— BEGIN Exercise materials —

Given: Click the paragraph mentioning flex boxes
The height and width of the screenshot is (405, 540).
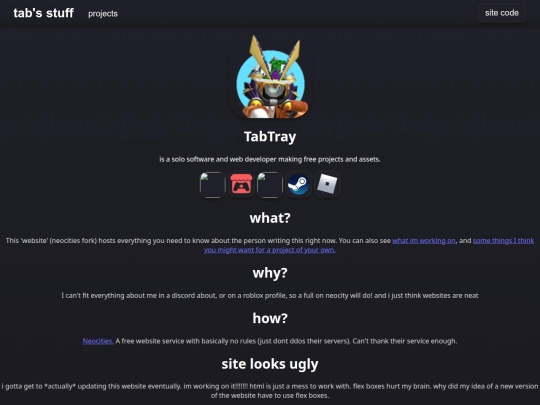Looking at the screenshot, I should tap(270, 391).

— END Exercise materials —
— BEGIN Exercise materials —

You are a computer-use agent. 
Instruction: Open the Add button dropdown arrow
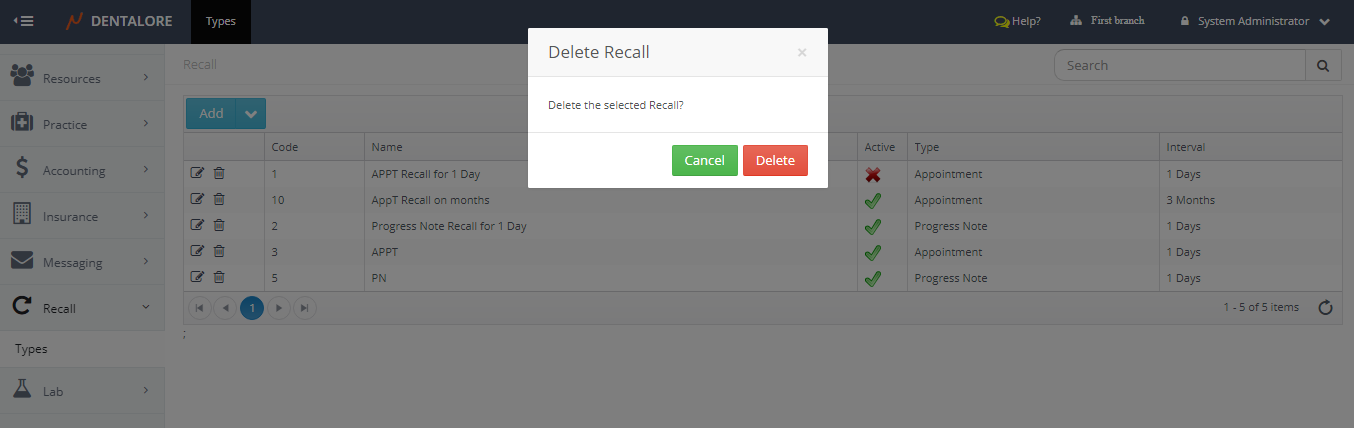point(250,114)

— END Exercise materials —

What is needed ->
Write out everything from the line containing "Given: Click the" down to the line containing "Looking at the", both included, with each line unchanged. Leave the pictures out.

Exercise answer ->
Given: Click the paragraph mentioning flex boxes
The height and width of the screenshot is (405, 540).
Looking at the screenshot, I should tap(270, 391).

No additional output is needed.